Дважды гуляю по лесу. В одно и то же время обедаю – в час дня… Остальное время читаю, работаю, конечно.

– Все ждут, когда вы напишете мемуары.

– Мне это неинтересно. Ленин не писал, Сталин не писал…

– Многие считают, что они вышли, – говорит Джугашвили. – Кто-то даже видел, говорят, «30 лет со Сталиным» – название даже знают.

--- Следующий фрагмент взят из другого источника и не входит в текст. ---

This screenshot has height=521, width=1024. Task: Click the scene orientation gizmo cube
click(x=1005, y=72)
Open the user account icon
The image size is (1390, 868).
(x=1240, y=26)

– Почтальон поздравлял меня с выходом книги, даже тираж называют, чушь какая! – хмурился Молотов. – Все видели, кроме меня… «30 лет со Сталиным», хотя я был с ним рядом 41 год… Некоторые детали я уже забыл…

…Спрашиваю:

– Вы лучше помните свои молодые годы, революцию.

– Это обыкновенно для стариков.

– То, что вы кое-что подзабыли, я убедился, когда стал вам рассказывать один случай, – говорит Голованов. – Мы собирались лететь в Тегеран. Я приехал к Сталину на дачу и слышу из прихожей, как Сталин всякими словами ругает Берию. Я вошел. Берия сидит, уши красные, а Сталин говорит: «Посмотрите, товарищ Голованов, ведь у него глаза змеиные! Вон, Вячеслав Михайлович у нас слепой, а Берия пишет мелким бисером и носит пенсне с простыми стеклами!» А вы сидели на подоконнике… Я рассказал вам, а вы говорите: «Я не помню». Я думал, вы шутите.

– Все не запомнишь…

– Я вам воспроизведу заседание Комитета Обороны, хотите? Вот здесь Вячеслав Михайлович. Здесь сидел Сталин, очень редко сидел. Вы, помимо всего, еще и член Политбюро, отвечающий за определенную отрасль промышленности. На что я обратил внимание: вы никогда не вмешивались в вопросы – народу много. Но чувствовалось, что вы многое решаете со Сталиным вдвоем. Я помню, прислал Черчилль письмо Сталину, не первое, видимо. Вы подаете ему письмо, Сталин читает, встает и говорит: «Хм… Черчилль так думает: на коня взобраться, пощекотать, лаская, ему все сойдет? Прав я, Вячеслав?» А вы ему так спокойно отвечаете: «Думаю, нет». И Сталин сразу замолчал. Это меня так тогда ошарашило! И запомнилось.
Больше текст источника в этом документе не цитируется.